THE opening of a Butler facility for people with multiple sclerosis this year will enable Kate Gild (46) to live closer to her family.
Ms Gild was diagnosed with the disease in 2005 after feeling nerve pain in her wrist after coming back to Perth from the UK for a holiday.
She initially thought it was Carpal tunnel, but an MRI revealed it was MS.
“At the time I didn’t know much about MS and after receiving my diagnosis I realised I had been living with some symptoms for a while,” she said.
“I would fall over for no reason or find I could not walk properly, which I had put down to being clumsy.
“I also had tingling in my right hand that I thought was Carpal tunnel syndrome, which my mum and grandma both had.
“I was very scared.”
Ms Gild, who now uses an electric wheelchair, has called MSWA Treendale Gardens “home” in the South-West for the past three years.
The facility provides high-support accommodation and respite for people with neurological conditions, giving them access to 24-hour care and nursing, and allied health including physiotherapy and outreach at the Community and Health Services Centre in Bunbury.
However, she wanted to be closer to her family and was excited to learn MSWA was building an $8 million high-support accommodation and services facility in Butler.
Once complete, it will be a one-stop shop for people living with MS and all neurological conditions, offering services such as physiotherapy, counselling, nursing, outreach and peer group sessions.
The adjoining development will be a high-support accommodation facility with 10 self-contained units for people living with neurological conditions.
“I’m so excited to move into the Butler community,” Ms Gild said.

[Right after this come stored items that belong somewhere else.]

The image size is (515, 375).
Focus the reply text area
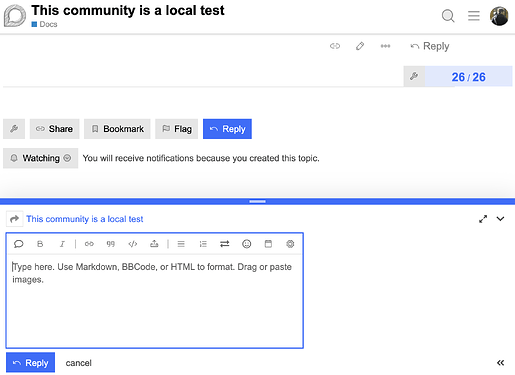pos(155,301)
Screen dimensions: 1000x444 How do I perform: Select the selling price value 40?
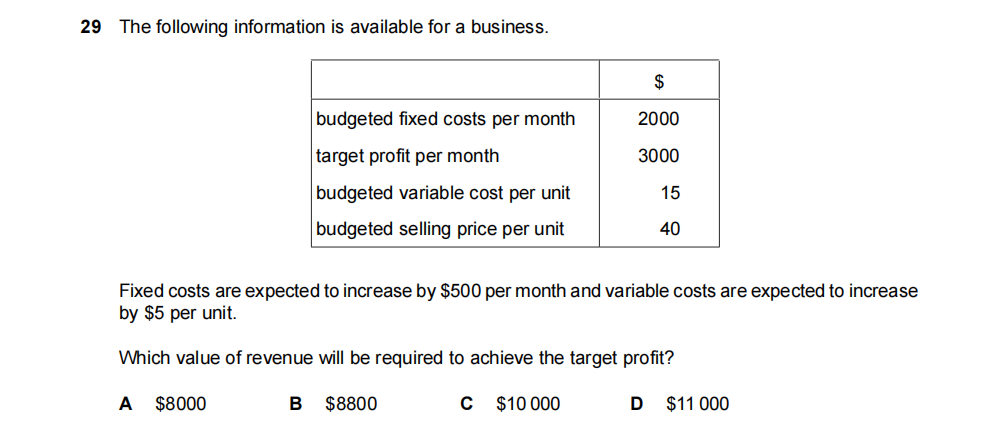coord(670,229)
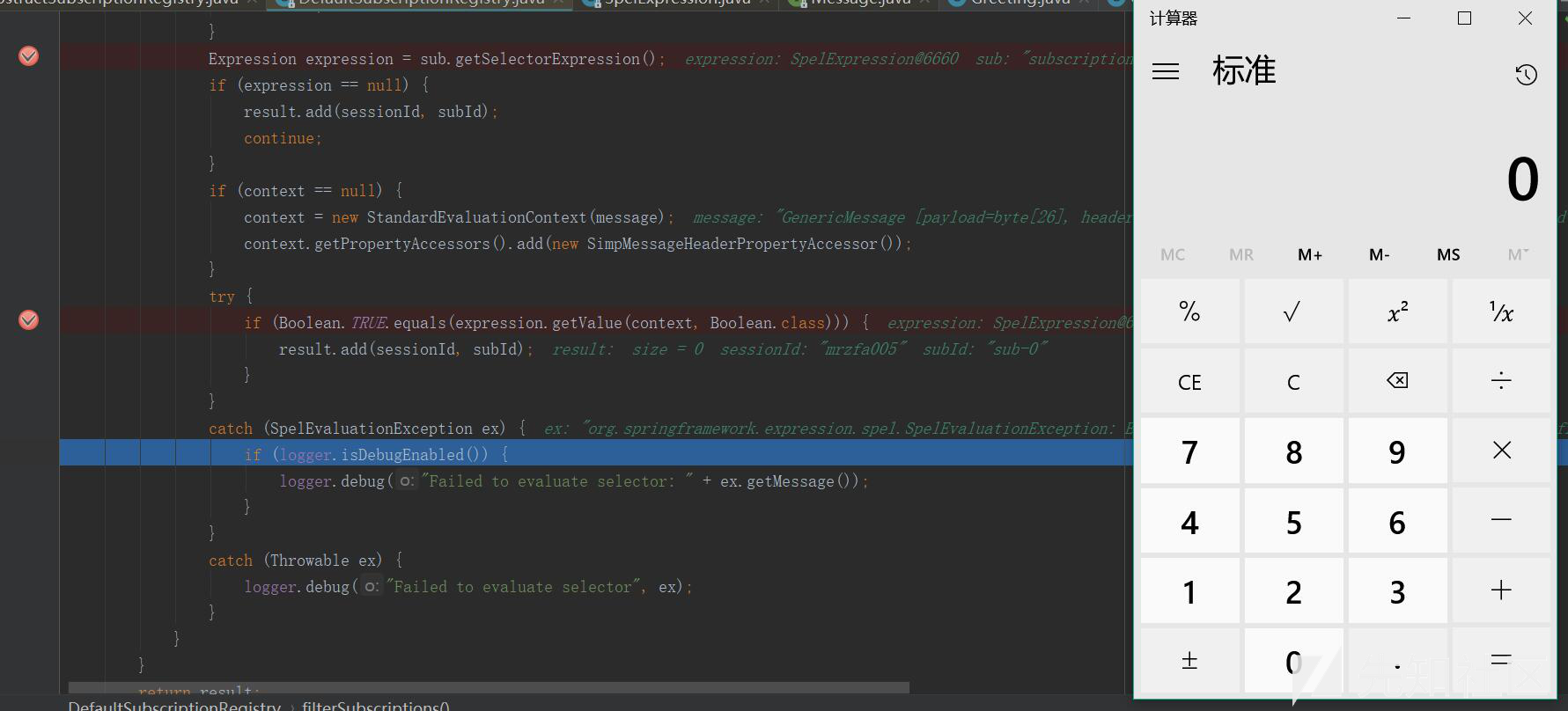Click the division operator key
Viewport: 1568px width, 711px height.
[x=1501, y=381]
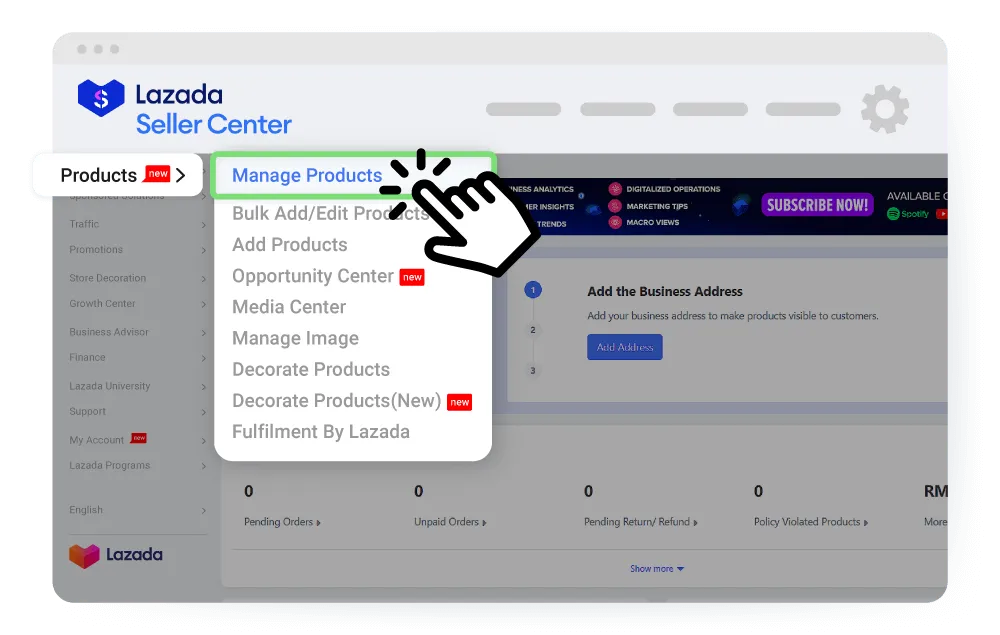Expand the Show more dropdown
1000x635 pixels.
pos(657,569)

“I’ve been living in Treendale for almost three years and my life has been fine, but it’s just so far away from my friends and family.”
The facility will provide permanent accommodation options for people who can no longer stay in their own homes.
Ms Gild said she was looking forward to the simple things such as having friends over for a coffee or going to her parents’ house, which had been difficult while living regionally.
“The onsite care and support will allow me to lead a fulfilling and independent life,” she said.
“The train station is down the road and there is a services hub next door.
“I can take myself to my physiotherapy sessions or go grocery shopping.”
MSWA chief executive Marcus Stafford said the organisation was thrilled to be opening a purpose-built centre for people living with neurological conditions.
“Residents will have their own self-contained unit and shared communal area where they can socialise via a high-support accommodation facility,” he said.
“(It) includes onsite 24-hour, seven-day a week care for younger people who may have otherwise had to face the very real prospect of living in an aged care facility.
“These developments are made possible by the ongoing support of MSWA by generous West Australians who buy tickets in our Mega Home Lotteries, take part in events like MSWA Ocean Ride and make bequests and donations.”
Mr Stafford said the Butler centre was part of the organisation’s long-term, strategic growth plan which would continue to develop a network of facilities in regional areas such as Albany.
“We’ve found that the number of people using our high-support accommodation facilities has grown and I predict that we’ll see the same thing happen in Butler,” he said.
“To manage the ongoing demand over the coming years we have a major building program planned, both in the metropolitan area and regional WA.
“As well as bricks and mortar we also want to continually increase the services we provide to our customers and the number of hours’ worth of services that we provide.”
MSWA expects to open the Butler facility in February.